Write out the entries below exactly, from the first line to the one with "[2 slide] (317, 900)", both ends included.

- Records from a dataset -
Segment Open

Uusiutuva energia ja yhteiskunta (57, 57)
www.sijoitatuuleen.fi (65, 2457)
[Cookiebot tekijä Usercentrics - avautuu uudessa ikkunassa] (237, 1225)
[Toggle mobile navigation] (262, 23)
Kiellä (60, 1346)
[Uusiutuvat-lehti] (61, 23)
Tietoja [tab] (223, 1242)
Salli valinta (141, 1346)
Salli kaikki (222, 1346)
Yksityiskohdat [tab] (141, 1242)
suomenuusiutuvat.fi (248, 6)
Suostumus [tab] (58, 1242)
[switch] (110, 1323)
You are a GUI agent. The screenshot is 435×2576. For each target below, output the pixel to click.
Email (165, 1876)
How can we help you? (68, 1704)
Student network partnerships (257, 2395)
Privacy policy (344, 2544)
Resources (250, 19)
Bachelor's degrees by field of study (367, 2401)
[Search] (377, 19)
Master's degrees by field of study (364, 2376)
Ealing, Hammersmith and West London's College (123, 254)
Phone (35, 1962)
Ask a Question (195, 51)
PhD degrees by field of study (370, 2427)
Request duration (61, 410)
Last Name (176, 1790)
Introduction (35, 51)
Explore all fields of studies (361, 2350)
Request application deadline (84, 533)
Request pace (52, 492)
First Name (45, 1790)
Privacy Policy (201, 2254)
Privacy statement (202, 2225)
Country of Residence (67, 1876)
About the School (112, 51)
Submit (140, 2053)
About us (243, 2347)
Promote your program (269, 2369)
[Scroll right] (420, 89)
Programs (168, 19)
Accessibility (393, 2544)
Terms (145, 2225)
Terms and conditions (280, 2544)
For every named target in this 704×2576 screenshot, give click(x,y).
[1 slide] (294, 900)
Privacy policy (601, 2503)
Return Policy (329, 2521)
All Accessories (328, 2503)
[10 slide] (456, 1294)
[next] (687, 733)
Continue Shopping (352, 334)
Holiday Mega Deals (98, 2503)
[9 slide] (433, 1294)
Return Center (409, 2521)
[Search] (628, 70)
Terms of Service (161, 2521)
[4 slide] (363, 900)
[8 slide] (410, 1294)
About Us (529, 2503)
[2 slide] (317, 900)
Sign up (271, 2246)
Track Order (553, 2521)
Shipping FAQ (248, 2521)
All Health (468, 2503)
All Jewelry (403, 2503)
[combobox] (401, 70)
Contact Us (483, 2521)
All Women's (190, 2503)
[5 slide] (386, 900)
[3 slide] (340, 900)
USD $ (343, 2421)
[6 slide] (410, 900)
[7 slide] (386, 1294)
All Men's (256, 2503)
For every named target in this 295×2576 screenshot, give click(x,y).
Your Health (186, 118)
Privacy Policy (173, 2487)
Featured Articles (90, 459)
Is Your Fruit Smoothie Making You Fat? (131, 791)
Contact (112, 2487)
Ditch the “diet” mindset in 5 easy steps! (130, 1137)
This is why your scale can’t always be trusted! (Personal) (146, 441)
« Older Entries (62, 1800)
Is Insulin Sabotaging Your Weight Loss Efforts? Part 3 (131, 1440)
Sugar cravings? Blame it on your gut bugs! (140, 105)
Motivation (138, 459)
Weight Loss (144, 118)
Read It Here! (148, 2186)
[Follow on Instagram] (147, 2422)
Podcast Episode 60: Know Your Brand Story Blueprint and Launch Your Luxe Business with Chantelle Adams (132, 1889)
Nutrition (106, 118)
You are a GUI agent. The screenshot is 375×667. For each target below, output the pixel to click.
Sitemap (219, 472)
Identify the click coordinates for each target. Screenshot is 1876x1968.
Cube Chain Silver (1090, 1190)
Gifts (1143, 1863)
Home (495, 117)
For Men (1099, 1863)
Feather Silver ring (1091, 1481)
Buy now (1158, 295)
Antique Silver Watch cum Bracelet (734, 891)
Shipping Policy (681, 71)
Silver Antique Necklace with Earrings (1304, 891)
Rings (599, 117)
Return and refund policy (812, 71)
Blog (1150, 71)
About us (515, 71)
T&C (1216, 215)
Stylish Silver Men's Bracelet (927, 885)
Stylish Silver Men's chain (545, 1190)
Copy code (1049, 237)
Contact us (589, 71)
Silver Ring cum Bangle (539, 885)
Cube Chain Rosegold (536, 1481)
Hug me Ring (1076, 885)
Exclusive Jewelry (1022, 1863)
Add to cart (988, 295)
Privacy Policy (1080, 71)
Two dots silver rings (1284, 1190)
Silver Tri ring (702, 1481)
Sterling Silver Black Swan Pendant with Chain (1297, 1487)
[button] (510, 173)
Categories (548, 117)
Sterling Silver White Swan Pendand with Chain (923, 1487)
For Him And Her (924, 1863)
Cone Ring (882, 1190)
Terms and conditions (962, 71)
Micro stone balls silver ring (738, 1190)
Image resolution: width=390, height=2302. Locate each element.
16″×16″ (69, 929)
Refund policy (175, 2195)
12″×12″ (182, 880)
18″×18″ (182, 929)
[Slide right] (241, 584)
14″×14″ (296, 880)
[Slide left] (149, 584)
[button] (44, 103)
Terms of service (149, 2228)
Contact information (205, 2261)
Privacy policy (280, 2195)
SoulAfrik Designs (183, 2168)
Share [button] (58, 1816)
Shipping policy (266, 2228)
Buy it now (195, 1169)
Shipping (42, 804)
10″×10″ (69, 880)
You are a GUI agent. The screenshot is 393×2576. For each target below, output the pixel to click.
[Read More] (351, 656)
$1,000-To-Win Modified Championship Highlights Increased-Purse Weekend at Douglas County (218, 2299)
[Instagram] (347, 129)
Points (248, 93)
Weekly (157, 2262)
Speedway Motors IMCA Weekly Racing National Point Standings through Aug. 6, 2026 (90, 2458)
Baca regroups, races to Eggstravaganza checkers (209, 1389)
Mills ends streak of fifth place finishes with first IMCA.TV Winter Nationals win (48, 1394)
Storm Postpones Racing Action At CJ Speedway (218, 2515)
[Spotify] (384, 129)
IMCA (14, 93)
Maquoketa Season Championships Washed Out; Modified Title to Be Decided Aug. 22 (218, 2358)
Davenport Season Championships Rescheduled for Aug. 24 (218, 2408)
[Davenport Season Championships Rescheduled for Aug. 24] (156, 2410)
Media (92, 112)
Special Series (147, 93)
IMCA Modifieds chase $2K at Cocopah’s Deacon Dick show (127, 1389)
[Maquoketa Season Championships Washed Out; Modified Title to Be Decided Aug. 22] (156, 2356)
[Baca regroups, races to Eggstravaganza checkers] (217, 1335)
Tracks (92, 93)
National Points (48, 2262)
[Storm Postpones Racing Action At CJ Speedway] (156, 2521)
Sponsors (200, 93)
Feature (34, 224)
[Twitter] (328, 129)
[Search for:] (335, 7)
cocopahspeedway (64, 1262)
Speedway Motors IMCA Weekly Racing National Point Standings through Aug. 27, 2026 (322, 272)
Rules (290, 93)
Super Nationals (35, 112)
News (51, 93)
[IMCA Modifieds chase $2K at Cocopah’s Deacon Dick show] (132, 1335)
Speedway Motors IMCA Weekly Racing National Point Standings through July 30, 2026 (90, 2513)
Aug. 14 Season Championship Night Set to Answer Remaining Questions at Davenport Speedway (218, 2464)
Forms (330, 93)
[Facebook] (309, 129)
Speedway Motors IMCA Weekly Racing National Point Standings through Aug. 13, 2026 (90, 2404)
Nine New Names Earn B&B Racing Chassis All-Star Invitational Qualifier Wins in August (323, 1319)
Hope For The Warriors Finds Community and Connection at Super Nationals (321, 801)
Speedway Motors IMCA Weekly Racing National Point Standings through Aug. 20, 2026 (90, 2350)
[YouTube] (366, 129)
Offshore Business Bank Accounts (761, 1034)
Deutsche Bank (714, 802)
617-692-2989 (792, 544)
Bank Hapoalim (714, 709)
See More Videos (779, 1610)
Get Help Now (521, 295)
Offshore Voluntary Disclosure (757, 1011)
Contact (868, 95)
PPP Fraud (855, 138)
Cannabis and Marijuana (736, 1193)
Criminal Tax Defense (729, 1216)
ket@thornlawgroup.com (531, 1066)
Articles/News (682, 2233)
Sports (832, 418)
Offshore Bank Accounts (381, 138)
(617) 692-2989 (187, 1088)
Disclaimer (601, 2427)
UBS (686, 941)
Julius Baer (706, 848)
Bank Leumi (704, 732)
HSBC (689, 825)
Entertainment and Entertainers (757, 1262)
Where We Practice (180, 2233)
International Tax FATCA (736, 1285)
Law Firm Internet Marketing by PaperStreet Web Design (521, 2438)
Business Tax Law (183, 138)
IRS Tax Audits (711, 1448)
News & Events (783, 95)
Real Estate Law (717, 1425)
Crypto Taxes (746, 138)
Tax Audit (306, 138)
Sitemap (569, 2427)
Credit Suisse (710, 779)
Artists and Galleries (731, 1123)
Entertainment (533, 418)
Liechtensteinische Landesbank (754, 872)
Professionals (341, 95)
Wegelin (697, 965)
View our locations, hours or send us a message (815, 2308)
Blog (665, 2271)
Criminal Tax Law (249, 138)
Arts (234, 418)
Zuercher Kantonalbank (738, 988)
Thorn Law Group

Segment Closed

- EXERCISE ANSWER -
Uusiutuva energia ja yhteiskunta (57, 57)
www.sijoitatuuleen.fi (65, 2457)
[Cookiebot tekijä Usercentrics - avautuu uudessa ikkunassa] (237, 1225)
[Toggle mobile navigation] (262, 23)
Kiellä (60, 1346)
[Uusiutuvat-lehti] (61, 23)
Tietoja [tab] (223, 1242)
Salli valinta (141, 1346)
Salli kaikki (222, 1346)
Yksityiskohdat [tab] (141, 1242)
suomenuusiutuvat.fi (248, 6)
Suostumus [tab] (58, 1242)
[switch] (110, 1323)
You are a GUI agent. The screenshot is 435×2576. For each target below, output the pixel to click.
Email (165, 1876)
How can we help you? (68, 1704)
Student network partnerships (257, 2395)
Privacy policy (344, 2544)
Resources (250, 19)
Bachelor's degrees by field of study (367, 2401)
[Search] (377, 19)
Master's degrees by field of study (364, 2376)
Ealing, Hammersmith and West London's College (123, 254)
Phone (35, 1962)
Ask a Question (195, 51)
PhD degrees by field of study (370, 2427)
Request duration (61, 410)
Last Name (176, 1790)
Introduction (35, 51)
Explore all fields of studies (361, 2350)
Request application deadline (84, 533)
Request pace (52, 492)
First Name (45, 1790)
Privacy Policy (201, 2254)
Privacy statement (202, 2225)
Country of Residence (67, 1876)
About the School (112, 51)
Submit (140, 2053)
About us (243, 2347)
Promote your program (269, 2369)
[Scroll right] (420, 89)
Programs (168, 19)
Accessibility (393, 2544)
Terms (145, 2225)
Terms and conditions (280, 2544)
For every named target in this 704×2576 screenshot, give click(x,y).
[1 slide] (294, 900)
Privacy policy (601, 2503)
Return Policy (329, 2521)
All Accessories (328, 2503)
[10 slide] (456, 1294)
[next] (687, 733)
Continue Shopping (352, 334)
Holiday Mega Deals (98, 2503)
[9 slide] (433, 1294)
Return Center (409, 2521)
[Search] (628, 70)
Terms of Service (161, 2521)
[4 slide] (363, 900)
[8 slide] (410, 1294)
About Us (529, 2503)
[2 slide] (317, 900)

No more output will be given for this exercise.